- Stated task 1
In the Fedora installation excerpt, how much free space did the writer create by shrinking the data partition?

- Excerpt
start

Under disk management I have 4 partitions already.
2 EISA partitions which I assume are acer recovery partitions for the laptop.
The other 2 are 2 primary partitions. One is C which Windows Vista is on and the second is a Data partition also NTFS for data.
I shrank the data partition using WinVista disk management so that 25Gigs was free.
Then I put the Fedora 10 live cd in the drive and choose to boot from CD at startup.
Fedora 10 loaded fine and everything worked liked it should.
I then went to install fedora 10 by clicking the app in fedora. Once I got to the install in partitions part it wouldn't find any free space by selecting the install in free space.
I tried custom and it see's the free space. I then preceded to try and partition and format the free space and when I try to do that it again gives me an error saying there is no free space.
There is defintly free unformated space there but it won't use it for some reason. So my question is why isn't it able to use it and how can I install linux on my Acer 5920G laptop?

end

- Stated task 2
Reproduce the records from the line containing "You are a GUI" down to the line containing "coord(90,27)", both included, adding -117 to each coordinate in the answers. Omit the pictures from your output.

- Provided records
start

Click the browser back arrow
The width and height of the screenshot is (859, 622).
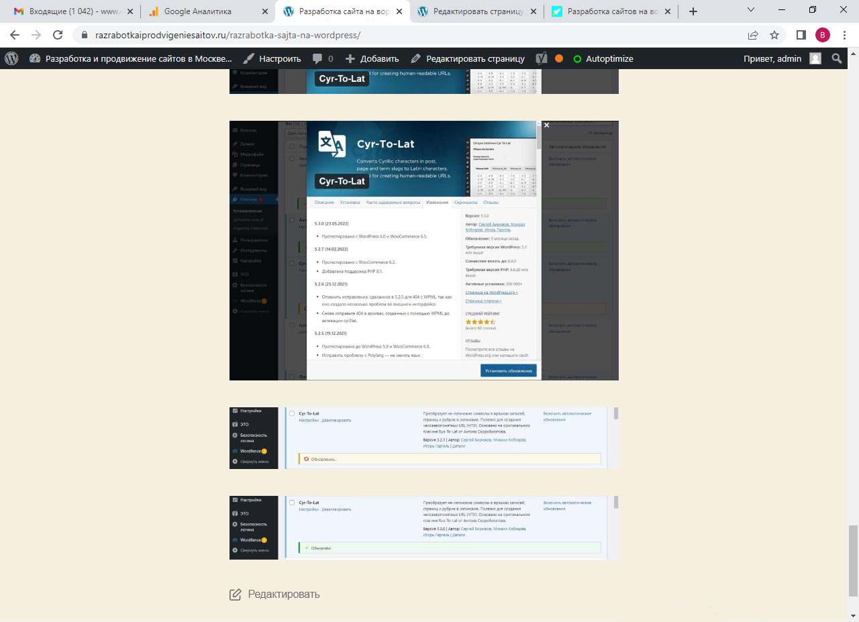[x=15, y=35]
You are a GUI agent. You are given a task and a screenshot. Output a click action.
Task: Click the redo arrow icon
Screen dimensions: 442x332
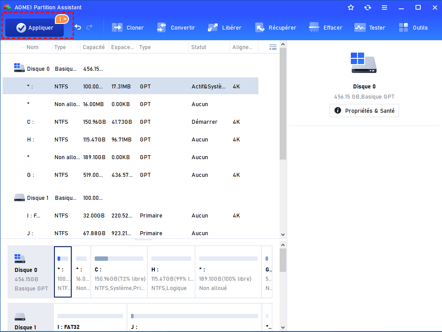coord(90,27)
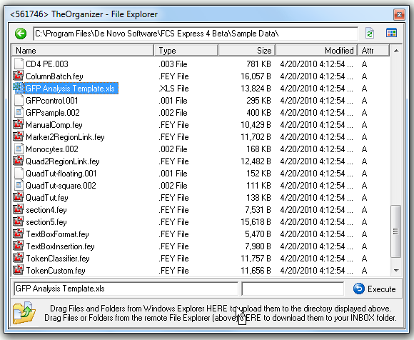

end
start

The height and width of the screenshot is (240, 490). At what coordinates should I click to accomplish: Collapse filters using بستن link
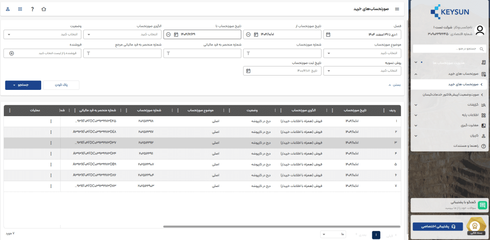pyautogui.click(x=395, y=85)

end

- Exercise result 1
25 gigs.

- Exercise result 2
You are a GUI agent. You are given a task and a screenshot. Output a click action.
Task: Click the redo arrow icon
Screen dimensions: 442x332
coord(-27,-90)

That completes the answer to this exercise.